What needs to be done: Go through the records below and report each line with "folder" in it.

Excerpted data:
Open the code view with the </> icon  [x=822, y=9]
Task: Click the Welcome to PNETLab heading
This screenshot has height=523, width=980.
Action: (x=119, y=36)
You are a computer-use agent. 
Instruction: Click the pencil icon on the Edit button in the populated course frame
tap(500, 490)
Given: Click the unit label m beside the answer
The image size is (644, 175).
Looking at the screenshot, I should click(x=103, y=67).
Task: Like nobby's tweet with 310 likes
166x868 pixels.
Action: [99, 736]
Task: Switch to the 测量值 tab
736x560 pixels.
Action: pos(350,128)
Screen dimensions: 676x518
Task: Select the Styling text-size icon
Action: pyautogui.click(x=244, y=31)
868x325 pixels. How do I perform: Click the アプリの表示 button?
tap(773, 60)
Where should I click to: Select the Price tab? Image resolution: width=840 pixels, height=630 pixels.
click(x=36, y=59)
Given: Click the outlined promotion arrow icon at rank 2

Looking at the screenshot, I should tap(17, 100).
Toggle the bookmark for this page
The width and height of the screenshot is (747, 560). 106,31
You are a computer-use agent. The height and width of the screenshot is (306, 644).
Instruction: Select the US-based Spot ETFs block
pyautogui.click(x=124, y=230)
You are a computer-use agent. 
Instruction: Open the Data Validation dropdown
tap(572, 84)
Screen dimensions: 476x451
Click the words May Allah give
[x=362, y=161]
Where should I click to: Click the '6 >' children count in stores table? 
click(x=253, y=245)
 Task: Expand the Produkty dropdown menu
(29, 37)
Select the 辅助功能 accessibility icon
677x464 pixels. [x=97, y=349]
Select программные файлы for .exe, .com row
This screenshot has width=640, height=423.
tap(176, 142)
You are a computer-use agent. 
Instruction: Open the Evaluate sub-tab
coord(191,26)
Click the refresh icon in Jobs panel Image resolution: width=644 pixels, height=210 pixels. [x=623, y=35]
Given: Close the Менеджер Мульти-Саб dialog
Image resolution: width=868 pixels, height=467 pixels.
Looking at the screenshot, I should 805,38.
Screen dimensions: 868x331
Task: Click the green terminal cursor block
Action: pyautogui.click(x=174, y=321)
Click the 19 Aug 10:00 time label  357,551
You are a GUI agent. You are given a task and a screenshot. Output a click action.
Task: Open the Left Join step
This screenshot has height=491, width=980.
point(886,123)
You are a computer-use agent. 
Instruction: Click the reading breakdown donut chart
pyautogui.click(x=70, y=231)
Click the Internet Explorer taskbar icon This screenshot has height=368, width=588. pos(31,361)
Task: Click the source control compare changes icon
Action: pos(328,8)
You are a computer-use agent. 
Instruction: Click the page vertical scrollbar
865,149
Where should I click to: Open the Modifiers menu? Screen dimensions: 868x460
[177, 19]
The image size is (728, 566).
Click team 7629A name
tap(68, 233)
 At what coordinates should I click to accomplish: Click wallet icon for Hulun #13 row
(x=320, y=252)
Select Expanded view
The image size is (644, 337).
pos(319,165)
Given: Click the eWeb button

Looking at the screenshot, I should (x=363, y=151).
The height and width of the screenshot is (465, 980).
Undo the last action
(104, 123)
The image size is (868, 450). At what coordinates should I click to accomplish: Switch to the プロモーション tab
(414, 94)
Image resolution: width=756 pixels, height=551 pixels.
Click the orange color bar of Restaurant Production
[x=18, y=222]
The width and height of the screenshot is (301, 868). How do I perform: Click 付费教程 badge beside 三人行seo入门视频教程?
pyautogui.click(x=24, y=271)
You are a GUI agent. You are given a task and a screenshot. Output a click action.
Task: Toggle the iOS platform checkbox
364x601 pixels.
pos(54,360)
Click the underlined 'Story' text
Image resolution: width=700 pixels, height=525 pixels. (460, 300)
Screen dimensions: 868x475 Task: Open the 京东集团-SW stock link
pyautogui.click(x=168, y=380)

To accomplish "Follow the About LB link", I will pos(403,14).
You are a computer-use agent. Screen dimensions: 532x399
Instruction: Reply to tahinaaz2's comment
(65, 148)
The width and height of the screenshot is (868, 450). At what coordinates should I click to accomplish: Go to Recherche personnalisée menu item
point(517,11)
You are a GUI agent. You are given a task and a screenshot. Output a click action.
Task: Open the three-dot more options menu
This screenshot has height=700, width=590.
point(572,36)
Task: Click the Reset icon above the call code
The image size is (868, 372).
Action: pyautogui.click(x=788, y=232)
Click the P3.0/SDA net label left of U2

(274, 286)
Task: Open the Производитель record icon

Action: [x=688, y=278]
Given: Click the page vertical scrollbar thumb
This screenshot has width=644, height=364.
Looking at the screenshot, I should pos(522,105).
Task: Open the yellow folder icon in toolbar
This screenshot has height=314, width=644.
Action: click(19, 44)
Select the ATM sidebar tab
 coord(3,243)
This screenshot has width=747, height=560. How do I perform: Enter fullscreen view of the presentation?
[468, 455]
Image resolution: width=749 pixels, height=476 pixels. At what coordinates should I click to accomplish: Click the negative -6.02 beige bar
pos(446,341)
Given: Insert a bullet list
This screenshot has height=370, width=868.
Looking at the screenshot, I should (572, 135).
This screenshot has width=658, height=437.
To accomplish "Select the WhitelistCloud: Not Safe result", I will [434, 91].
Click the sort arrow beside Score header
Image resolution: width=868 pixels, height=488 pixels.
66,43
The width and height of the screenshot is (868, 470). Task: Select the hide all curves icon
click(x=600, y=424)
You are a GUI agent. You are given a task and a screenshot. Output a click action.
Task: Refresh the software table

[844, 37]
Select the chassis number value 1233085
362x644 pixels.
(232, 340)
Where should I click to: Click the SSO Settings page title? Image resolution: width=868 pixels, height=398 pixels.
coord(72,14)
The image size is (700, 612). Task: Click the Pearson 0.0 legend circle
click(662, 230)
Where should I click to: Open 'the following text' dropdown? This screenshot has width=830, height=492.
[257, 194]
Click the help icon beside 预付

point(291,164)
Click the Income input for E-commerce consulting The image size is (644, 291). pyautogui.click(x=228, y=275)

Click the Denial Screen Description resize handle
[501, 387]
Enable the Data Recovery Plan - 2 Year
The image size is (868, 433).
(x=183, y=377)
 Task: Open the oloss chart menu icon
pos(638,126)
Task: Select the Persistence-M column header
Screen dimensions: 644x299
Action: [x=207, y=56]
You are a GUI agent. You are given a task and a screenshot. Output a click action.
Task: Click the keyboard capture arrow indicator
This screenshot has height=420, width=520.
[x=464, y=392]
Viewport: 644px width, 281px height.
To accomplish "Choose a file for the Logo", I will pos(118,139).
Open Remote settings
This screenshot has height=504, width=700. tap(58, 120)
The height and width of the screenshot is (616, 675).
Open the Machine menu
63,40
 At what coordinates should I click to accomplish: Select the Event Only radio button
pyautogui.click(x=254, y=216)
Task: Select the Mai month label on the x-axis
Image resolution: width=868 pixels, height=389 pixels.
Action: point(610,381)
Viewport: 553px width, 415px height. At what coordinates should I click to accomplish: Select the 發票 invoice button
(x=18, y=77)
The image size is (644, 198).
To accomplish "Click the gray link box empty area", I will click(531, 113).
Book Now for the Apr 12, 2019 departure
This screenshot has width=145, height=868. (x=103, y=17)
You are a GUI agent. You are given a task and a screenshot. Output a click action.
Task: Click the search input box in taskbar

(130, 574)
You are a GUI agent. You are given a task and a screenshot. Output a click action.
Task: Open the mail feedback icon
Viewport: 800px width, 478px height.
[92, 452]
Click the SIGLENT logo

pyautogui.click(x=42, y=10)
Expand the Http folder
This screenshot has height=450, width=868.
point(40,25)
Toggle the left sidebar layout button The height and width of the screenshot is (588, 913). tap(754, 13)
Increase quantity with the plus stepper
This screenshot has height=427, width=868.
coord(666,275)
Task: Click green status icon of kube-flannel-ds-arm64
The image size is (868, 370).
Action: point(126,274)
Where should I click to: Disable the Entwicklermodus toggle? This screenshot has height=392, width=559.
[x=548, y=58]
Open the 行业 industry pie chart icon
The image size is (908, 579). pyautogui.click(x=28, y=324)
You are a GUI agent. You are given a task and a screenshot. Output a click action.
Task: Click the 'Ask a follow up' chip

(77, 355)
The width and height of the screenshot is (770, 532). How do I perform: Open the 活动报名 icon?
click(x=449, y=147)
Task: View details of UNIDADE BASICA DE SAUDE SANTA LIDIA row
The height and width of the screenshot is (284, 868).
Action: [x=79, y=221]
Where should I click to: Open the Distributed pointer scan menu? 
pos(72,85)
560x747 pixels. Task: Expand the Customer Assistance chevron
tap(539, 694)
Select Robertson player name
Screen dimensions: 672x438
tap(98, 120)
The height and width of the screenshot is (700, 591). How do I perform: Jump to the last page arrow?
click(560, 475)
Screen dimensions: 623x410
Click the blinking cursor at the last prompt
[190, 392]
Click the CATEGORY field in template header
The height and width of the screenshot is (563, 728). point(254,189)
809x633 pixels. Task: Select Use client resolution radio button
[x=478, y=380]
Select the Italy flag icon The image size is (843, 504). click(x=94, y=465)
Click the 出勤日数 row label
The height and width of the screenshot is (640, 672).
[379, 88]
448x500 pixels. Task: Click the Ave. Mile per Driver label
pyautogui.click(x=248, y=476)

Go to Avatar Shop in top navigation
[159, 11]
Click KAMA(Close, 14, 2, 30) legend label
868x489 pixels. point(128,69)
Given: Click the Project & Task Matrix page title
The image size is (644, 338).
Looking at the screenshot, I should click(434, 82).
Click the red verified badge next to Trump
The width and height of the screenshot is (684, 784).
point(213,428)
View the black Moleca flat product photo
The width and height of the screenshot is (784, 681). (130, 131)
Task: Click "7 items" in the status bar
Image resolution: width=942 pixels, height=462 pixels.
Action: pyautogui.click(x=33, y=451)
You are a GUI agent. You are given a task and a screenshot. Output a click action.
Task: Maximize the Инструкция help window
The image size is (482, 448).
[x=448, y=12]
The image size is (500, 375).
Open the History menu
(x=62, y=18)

Exercise output:
Task: Open the yellow folder icon in toolbar
Expand the Http folder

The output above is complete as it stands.